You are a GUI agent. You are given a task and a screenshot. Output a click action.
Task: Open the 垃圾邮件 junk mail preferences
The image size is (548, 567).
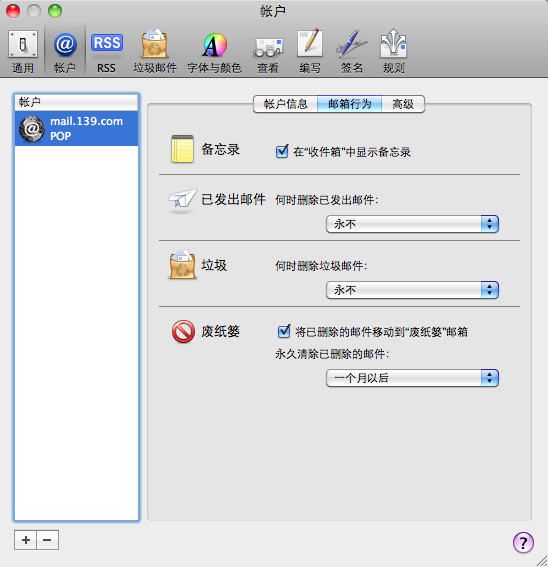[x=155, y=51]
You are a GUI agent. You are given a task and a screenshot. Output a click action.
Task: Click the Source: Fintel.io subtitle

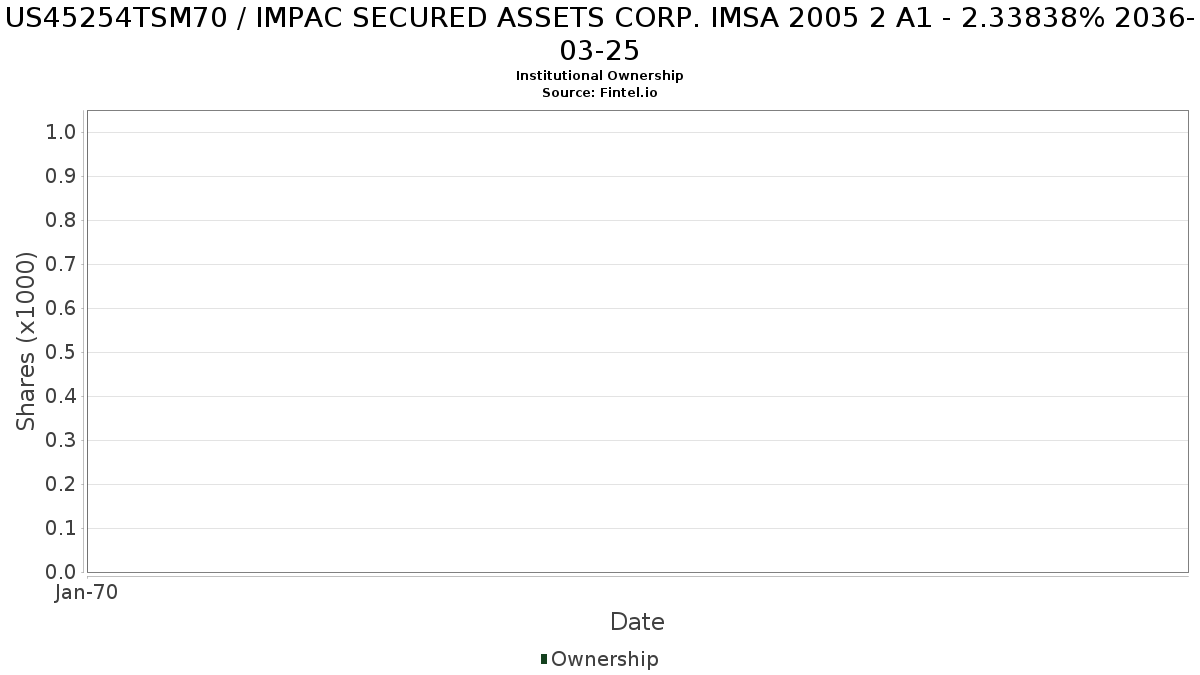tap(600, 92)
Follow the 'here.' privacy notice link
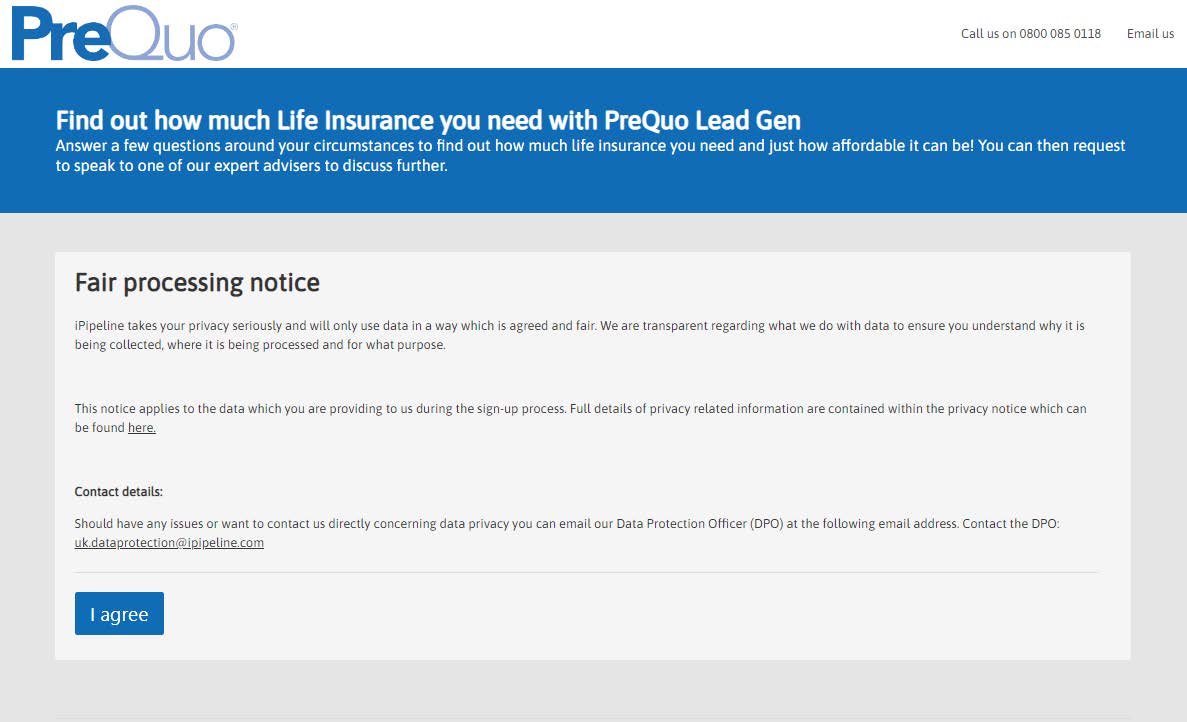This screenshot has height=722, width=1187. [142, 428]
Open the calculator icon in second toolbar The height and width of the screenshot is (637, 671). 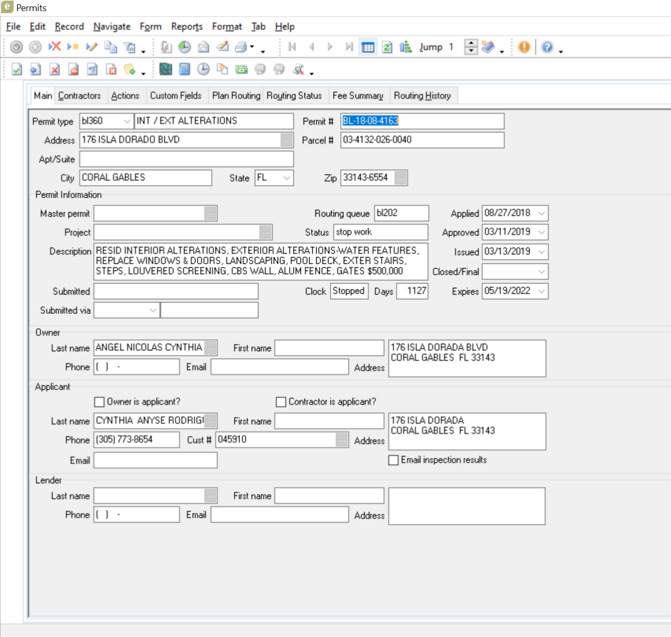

Task brief :: An exact transcription of the material is required, without any pictures.

Answer for this exercise ::
You are a GUI agent. You are given a task and a screenshot. Output a click action.
Task: Open the 垃圾邮件 junk mail preferences
The image size is (548, 567).
[x=155, y=51]
You are a GUI agent. You are given a task and a screenshot. Output a click action.
Task: Click the Source: Fintel.io subtitle

tap(600, 92)
Follow the 'here.' privacy notice link
This screenshot has height=722, width=1187. [142, 428]
Open the calculator icon in second toolbar The height and width of the screenshot is (637, 671). 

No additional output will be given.